It’s time for a new paradigm in AI research

The current trajectory of AI falls short for business and humanity

By Paul Lee, M.D., founder and CEO of Mind AI

Depending on who you ask, artificial intelligence is either everywhere or nowhere in 2018.

If you’re using the popular definition, you’d say most people interact with AI multiple times a day through voice assistants, facial recognition, targeted advertisements, search engine algorithms, and many other applications. But if you’re using the Defense Advanced Research Projects Agency’s (DARPA) definition, none of these applications actually represent true intelligence.

They’re all just sophisticated spreadsheets.

None of the AI systems on the market today actually ‘think’ in a way that resembles human thinking. Their capabilities rely on deep learning, which involves feeding massive datasets into supercomputers to train a program to recognize patterns. The domain expertise of these machines is very narrow, and their expertise is not transferable — they all require retraining to gain expertise on any new subjects.

Artificial general intelligence, which DARPA calls the third wave of AI, will be reached when machines can reason logically and adapt their knowledge to different contexts. However, in pursuit of this goal, most researchers in this field focus on improving deep learning — because that is all they know. They believe that whoever can crunch the most data the fastest will unlock the keys to real intelligence. This approach is driving up the costs of using AI because it requires massive computational power, which is expensive to own and operate or to rent by the hour.

Based on the expectation that all further development in AI will only demand more computational power, a massive amount of venture capital investment is flowing into hardware startups. In 2017, VCs pumped more than $1.5 billion into chip startups, according to research from CB Insights.

The traditional approach to AI relies on massive computational power.

Thanks to the significant barriers to entry into this field, a few giants have begun to concentrate the talent and financial resources needed to continue pursuing this approach to AI, leaving others in the dust. The already big names in tech are turning out to be the big names in AI — Google, Amazon, and Facebook in the U.S., and Baidu and Alibaba in China.

Today’s AI misses the mark for business and humanity

The corporate world has been told that AI will be the magic bullet that solves everything, but most businesses are struggling to find meaningful ways to put it to use. In a previous startup, I had access to IBM Watson, and was excited to harness the tool to help human doctors and veterinarians make more informed diagnoses. But when my team explored its actual applications, we came up short.

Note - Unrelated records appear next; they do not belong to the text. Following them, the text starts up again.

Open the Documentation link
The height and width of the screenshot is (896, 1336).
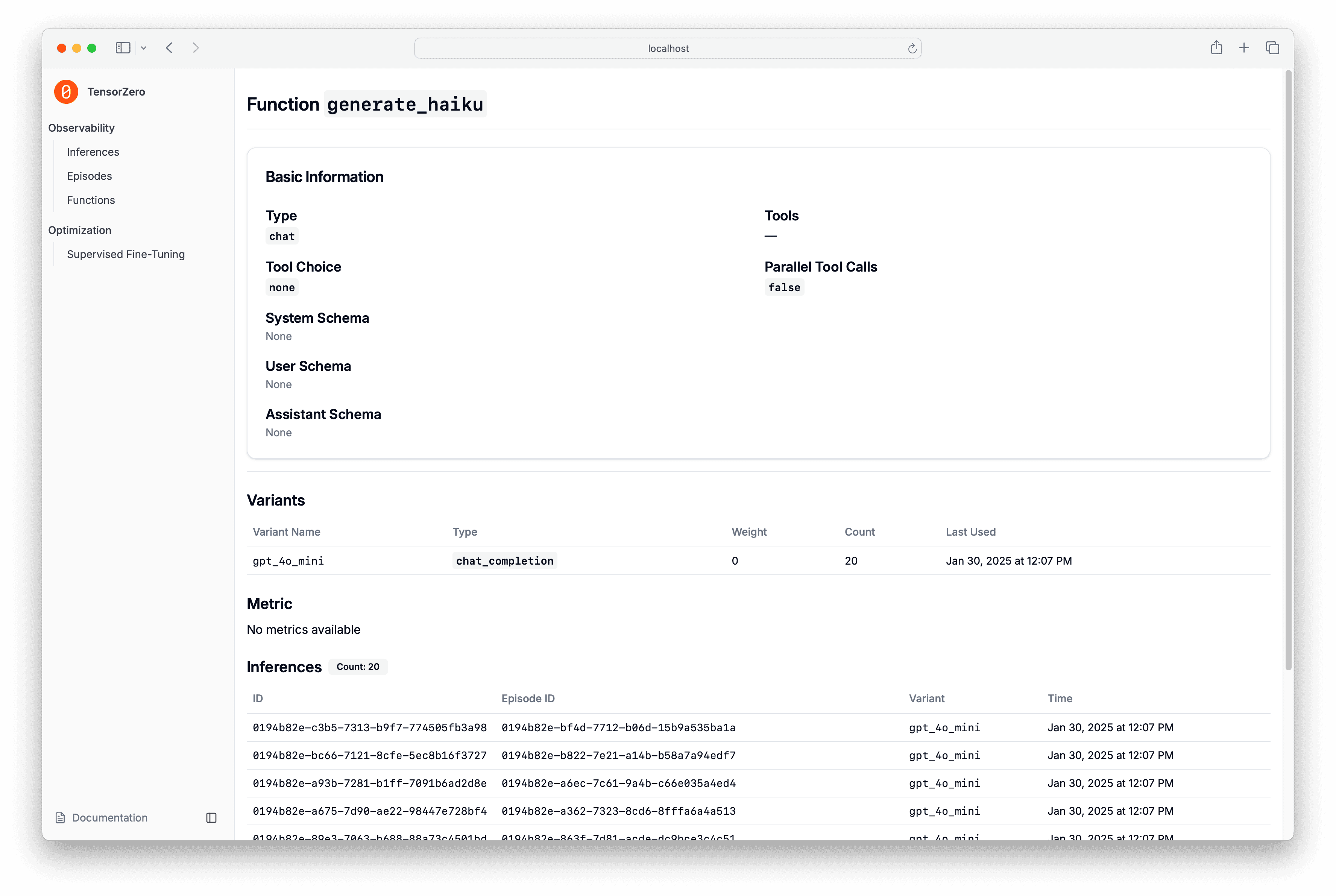tap(110, 818)
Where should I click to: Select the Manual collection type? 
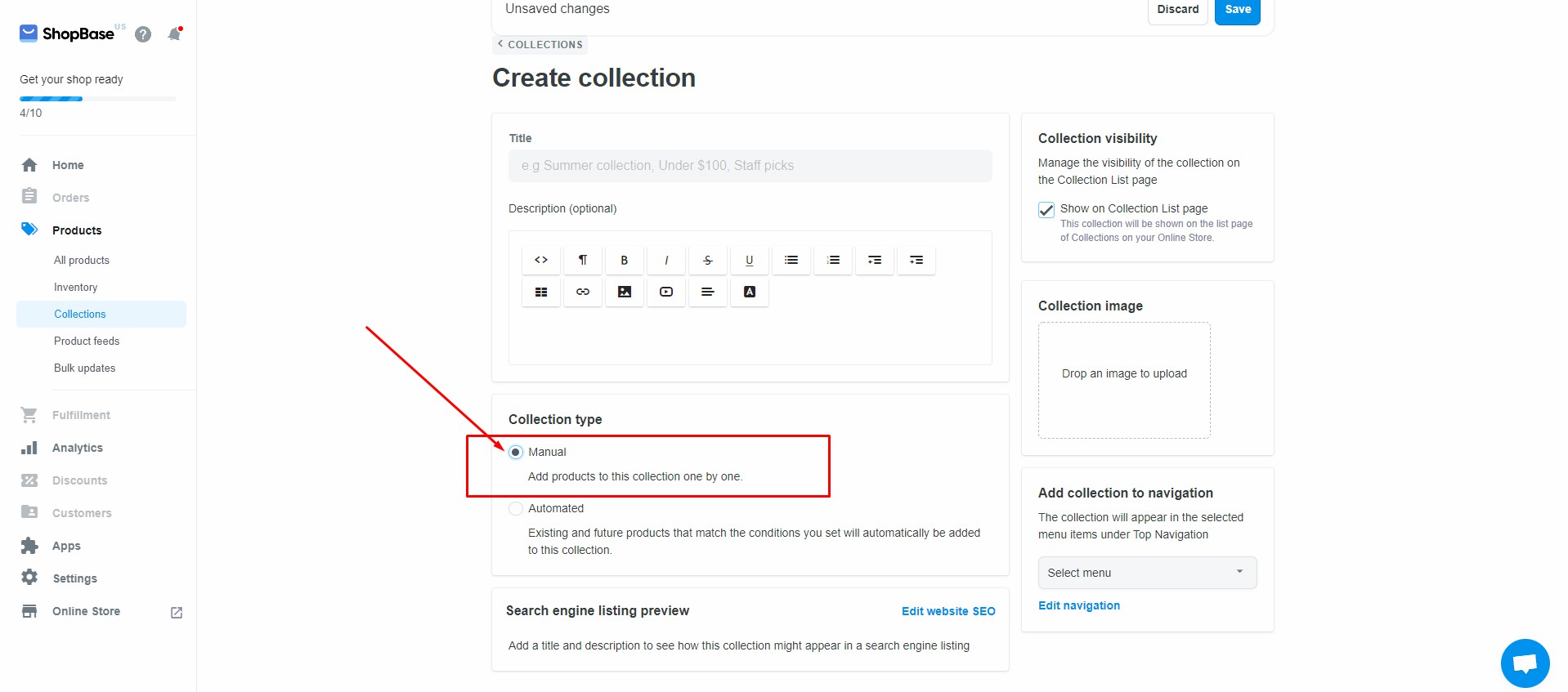tap(516, 452)
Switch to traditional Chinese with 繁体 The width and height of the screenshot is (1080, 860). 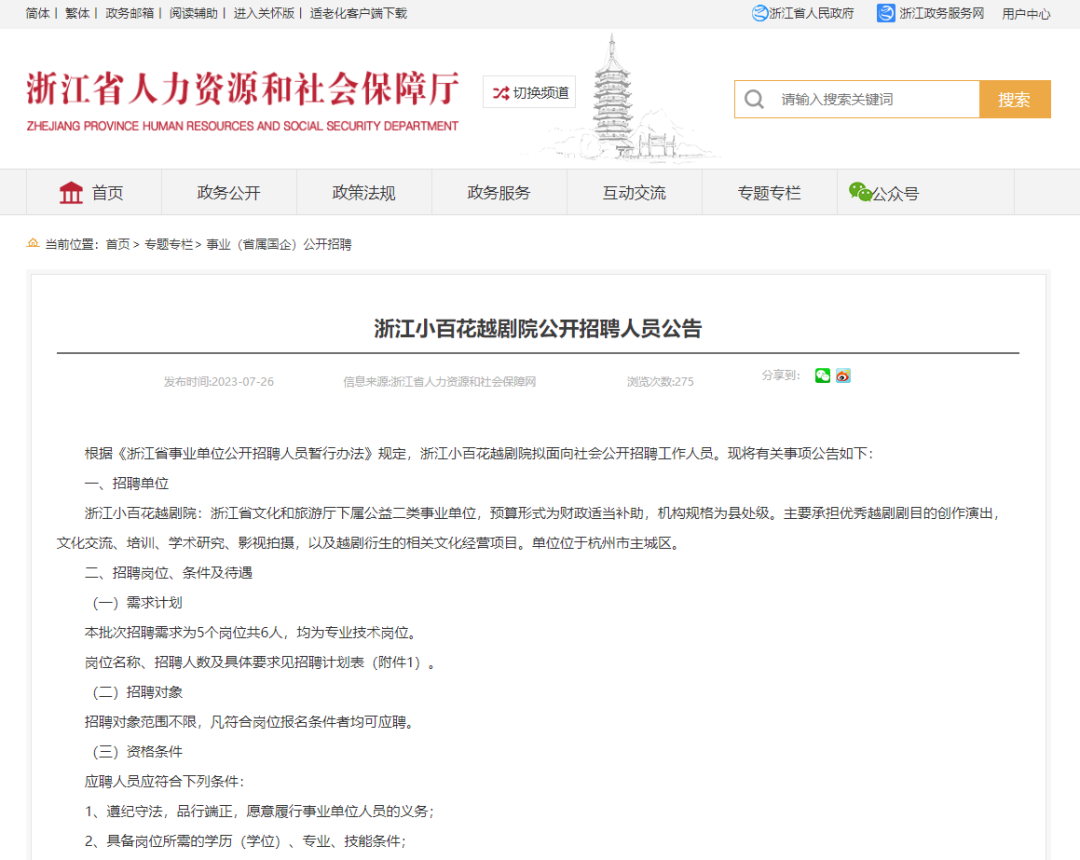(x=77, y=13)
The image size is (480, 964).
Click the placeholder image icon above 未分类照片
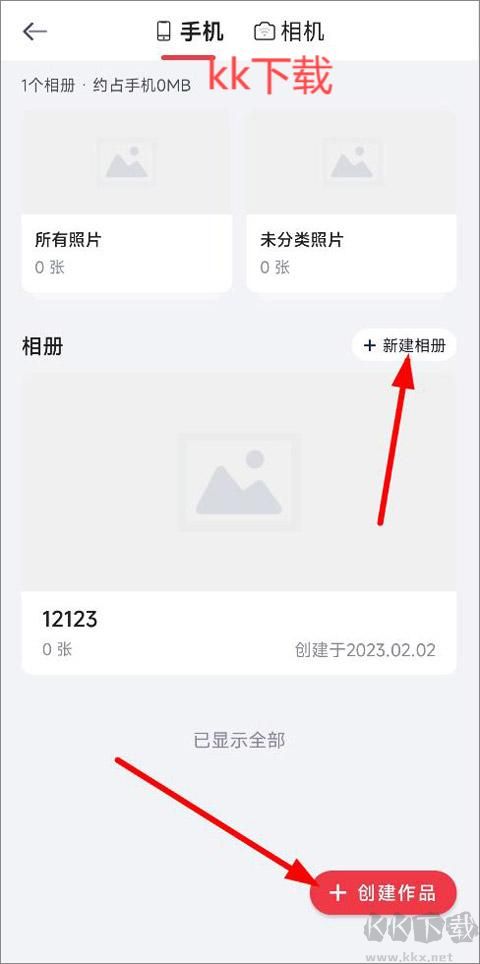[x=352, y=162]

Humanity as a whole stands to lose out with the traditional approach to AI development. If development continues to be concentrated in only a few hands, taking a closed-source, capitalist approach, access to breakthroughs in automation and productivity will be limited to those who can pay for it. And when only the rich and powerful have access to life-changing tools and information, wealth and health inequality gaps widen.

“Imagine if skills could just be downloaded — what’s going to happen when we have this kind of AI but only the rich can afford to become cyborgs, what’s that going to do to society?” — Shimon Whiteson, an associate professor at the Informatics Institute at the University of Amsterdam, in a Business Insider article.

AI tends to inherit biases from its developers. A few studies have shown the harmful impact of these biases, for example, facial recognition systems failing to distinguish between dark-skinned individuals with the same accuracy as light-skinned. If the development community remains undiversified, we can expect the systems they create to continue to exhibit the biases of the world’s elite, educated, and privileged, creating bad user experiences or even dangerous situations for minorities who interact with those systems.

While the 3rd wave of AI could unlock many positive changes for humanity, it could also bring about even more powerful weapons of mass destruction. Last year, Russian President Vladimir Putin made an ominous pronouncement about AI and autonomous weapons, saying that “whoever becomes the leader in this sphere will become the ruler of the world.” The power of dictators will go unchecked unless the public has access to the same kind of technology they do.

When we think of AI today, we tend to focus on the wrong things. We jump from one extreme to another, either giving into fears derived from pop culture doomsday scenarios, or doubting humans’ ability to ever create artificial general intelligence. But what we should pay the most attention to is how we go about researching and developing this technology, because the next wave of AI will change everything. We need to alter course from the current trajectory of closed-system, competitive development to make sure that the life-changing benefits of AI are shared equally across the planet.

We need a new paradigm in AI research to safely unlock the power of AI for all. That’s why we’re building Mind AI.